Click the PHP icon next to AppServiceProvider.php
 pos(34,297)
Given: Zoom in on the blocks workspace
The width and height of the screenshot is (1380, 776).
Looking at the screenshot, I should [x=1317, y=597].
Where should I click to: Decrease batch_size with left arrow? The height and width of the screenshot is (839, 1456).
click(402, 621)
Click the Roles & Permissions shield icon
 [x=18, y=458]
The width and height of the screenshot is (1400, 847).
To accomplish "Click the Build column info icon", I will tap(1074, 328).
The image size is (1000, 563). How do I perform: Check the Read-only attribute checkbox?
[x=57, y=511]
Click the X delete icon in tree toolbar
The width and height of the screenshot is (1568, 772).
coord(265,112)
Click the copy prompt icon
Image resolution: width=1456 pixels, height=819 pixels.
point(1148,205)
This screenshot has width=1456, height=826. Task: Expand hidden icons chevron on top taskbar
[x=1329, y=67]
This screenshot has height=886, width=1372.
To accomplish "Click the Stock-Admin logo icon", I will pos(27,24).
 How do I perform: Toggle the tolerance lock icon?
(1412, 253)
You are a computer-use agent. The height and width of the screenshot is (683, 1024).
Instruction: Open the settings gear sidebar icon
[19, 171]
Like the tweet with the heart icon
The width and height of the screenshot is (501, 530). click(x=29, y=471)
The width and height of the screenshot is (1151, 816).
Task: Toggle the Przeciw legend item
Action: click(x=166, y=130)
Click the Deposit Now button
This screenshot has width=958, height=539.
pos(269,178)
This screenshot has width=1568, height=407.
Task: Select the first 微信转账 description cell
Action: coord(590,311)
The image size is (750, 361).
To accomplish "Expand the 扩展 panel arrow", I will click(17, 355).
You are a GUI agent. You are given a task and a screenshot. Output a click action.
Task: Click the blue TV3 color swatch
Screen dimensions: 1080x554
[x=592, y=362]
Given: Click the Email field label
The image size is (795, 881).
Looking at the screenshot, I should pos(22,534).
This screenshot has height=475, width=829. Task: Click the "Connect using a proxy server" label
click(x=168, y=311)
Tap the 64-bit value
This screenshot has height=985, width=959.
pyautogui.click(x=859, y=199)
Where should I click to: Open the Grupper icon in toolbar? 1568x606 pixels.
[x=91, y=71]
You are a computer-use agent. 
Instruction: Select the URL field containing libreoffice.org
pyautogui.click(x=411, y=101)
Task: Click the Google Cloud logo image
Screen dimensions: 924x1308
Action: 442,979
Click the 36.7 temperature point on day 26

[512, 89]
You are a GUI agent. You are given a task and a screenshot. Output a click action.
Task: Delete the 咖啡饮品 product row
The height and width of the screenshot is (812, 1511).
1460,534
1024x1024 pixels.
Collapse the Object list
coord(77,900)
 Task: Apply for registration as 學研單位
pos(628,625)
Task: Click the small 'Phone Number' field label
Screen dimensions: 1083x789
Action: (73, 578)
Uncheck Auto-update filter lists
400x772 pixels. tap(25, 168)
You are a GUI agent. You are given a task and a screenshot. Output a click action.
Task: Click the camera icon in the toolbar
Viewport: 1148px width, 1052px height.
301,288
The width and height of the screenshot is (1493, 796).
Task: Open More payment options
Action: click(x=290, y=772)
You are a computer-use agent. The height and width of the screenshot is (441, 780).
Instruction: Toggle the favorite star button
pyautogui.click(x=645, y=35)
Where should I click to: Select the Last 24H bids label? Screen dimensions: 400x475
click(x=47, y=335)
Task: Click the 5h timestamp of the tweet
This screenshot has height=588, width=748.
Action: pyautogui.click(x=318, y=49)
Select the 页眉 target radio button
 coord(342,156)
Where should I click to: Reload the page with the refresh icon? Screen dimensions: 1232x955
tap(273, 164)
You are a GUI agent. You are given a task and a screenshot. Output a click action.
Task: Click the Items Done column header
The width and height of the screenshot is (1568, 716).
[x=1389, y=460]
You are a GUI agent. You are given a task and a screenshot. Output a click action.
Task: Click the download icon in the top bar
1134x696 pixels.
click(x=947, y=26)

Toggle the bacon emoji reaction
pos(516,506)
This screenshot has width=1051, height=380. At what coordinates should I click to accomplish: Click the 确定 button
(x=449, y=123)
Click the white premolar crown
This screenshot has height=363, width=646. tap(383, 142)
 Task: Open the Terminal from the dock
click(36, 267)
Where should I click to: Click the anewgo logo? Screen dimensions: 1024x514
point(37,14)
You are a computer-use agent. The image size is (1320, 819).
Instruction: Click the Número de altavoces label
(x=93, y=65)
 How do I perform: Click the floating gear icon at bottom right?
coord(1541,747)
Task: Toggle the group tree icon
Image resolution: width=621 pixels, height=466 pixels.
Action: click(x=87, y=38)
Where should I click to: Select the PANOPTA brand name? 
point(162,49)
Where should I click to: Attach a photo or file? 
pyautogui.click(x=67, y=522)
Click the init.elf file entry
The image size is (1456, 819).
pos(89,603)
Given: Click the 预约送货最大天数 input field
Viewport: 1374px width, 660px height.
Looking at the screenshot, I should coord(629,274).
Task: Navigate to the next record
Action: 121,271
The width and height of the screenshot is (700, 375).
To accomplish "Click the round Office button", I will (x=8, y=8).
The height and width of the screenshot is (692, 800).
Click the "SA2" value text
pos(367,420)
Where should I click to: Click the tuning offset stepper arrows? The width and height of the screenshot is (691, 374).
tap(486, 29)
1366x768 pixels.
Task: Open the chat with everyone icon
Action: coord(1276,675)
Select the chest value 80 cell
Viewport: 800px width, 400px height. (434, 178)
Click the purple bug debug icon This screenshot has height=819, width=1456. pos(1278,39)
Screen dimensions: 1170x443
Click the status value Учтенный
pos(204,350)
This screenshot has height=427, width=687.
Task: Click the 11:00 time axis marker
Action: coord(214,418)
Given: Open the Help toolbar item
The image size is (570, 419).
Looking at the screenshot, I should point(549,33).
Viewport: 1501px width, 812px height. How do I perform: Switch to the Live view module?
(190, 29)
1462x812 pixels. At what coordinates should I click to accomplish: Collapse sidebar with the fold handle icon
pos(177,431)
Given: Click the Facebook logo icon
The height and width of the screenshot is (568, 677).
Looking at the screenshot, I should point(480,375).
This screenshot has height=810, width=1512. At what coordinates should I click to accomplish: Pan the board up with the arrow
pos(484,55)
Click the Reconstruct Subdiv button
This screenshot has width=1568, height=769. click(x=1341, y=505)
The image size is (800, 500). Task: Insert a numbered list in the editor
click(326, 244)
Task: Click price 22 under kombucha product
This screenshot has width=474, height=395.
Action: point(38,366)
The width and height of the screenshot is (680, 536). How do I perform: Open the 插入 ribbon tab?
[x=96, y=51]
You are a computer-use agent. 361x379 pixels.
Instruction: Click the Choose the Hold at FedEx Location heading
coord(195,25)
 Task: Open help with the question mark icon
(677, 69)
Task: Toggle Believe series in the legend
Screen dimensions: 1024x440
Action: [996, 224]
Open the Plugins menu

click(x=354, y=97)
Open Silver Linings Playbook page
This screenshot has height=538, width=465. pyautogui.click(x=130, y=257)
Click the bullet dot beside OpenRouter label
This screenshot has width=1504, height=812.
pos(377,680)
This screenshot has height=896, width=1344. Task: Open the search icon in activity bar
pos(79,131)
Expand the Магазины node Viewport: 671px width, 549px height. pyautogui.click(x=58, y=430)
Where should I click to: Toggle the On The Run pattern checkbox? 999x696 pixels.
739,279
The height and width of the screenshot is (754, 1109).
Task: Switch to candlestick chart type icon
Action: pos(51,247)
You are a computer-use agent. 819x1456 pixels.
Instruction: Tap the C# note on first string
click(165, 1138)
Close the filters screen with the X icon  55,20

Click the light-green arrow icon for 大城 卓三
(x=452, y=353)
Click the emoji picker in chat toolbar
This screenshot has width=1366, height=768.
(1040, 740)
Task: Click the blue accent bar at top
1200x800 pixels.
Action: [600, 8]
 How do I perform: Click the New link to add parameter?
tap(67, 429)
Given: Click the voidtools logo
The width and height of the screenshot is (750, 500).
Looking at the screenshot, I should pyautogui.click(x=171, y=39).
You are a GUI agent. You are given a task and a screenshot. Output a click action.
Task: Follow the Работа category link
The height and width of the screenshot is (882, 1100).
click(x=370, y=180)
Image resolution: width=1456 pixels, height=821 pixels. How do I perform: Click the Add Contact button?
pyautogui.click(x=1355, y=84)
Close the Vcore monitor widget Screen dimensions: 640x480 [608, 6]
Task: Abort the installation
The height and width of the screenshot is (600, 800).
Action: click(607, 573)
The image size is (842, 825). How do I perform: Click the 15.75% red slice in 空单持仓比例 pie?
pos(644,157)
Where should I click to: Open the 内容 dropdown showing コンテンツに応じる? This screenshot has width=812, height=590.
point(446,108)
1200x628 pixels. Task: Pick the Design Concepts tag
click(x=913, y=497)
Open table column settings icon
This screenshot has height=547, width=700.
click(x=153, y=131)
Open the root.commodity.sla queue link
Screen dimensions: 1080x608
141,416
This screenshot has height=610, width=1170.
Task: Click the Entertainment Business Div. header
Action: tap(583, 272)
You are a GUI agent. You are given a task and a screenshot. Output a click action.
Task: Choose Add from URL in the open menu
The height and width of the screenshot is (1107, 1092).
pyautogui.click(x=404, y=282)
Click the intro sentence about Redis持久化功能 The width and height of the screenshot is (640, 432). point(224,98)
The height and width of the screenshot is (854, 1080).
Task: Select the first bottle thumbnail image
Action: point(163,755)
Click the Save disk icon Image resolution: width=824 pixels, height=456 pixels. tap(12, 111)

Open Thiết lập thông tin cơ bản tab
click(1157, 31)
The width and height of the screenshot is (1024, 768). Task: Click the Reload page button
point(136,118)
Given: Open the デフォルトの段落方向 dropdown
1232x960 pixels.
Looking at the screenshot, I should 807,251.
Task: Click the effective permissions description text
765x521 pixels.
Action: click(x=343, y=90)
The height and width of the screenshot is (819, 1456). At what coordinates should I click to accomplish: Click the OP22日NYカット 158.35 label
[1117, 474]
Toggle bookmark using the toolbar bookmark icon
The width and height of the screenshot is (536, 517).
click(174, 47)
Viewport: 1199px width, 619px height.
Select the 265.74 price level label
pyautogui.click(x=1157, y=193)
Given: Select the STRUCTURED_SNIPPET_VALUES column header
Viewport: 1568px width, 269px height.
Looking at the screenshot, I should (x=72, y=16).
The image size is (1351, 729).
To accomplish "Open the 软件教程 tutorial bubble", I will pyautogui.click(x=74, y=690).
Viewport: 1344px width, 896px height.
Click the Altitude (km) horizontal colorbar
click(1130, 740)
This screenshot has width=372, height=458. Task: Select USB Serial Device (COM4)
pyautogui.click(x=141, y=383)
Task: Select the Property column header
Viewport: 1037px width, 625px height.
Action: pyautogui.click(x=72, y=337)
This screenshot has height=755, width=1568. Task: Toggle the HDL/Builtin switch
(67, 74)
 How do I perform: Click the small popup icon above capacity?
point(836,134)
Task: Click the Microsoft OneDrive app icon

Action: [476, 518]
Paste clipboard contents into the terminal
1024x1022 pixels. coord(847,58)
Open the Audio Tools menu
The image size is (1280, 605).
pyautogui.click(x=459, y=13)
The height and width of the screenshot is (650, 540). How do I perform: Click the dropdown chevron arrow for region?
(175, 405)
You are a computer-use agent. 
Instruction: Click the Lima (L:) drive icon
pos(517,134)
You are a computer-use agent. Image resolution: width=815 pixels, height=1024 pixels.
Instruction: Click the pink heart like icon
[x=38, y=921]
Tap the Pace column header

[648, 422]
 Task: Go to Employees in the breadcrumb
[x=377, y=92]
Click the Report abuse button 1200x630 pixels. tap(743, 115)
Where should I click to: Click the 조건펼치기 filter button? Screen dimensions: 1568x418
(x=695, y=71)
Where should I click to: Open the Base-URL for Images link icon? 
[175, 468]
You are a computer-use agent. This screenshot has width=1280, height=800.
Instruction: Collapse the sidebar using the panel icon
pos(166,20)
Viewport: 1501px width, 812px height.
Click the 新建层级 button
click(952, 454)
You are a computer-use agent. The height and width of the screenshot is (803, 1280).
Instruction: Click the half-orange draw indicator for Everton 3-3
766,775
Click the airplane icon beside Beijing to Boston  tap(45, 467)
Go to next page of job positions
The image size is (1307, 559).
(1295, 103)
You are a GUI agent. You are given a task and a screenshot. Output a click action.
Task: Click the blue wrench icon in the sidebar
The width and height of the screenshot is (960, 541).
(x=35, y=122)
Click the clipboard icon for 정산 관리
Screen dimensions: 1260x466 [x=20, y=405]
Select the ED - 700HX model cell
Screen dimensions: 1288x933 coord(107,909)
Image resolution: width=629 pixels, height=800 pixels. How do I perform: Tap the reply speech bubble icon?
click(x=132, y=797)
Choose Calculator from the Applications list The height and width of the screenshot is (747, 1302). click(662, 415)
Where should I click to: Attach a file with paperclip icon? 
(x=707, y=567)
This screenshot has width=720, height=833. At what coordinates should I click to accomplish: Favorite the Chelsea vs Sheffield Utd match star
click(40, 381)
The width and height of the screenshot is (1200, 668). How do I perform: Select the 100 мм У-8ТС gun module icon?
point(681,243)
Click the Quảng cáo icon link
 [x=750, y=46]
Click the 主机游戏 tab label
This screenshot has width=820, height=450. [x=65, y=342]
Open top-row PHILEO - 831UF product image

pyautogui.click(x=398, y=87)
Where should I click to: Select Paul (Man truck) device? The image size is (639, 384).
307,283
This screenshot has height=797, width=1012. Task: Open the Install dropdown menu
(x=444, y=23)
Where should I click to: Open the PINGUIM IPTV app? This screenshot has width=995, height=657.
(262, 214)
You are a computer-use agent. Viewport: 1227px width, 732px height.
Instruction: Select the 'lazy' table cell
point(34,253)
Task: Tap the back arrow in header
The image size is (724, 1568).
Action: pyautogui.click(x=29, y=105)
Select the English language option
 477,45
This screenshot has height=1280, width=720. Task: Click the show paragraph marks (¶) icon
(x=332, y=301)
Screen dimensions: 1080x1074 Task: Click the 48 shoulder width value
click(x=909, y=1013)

════════════════

→ What to produce
Reproduce the records above word for word, from their very beginning down to and including the line that contains "Looking at the screenshot, I should [x=1317, y=597].".

→ Complete response
Click the PHP icon next to AppServiceProvider.php
 pos(34,297)
Given: Zoom in on the blocks workspace
The width and height of the screenshot is (1380, 776).
Looking at the screenshot, I should [x=1317, y=597].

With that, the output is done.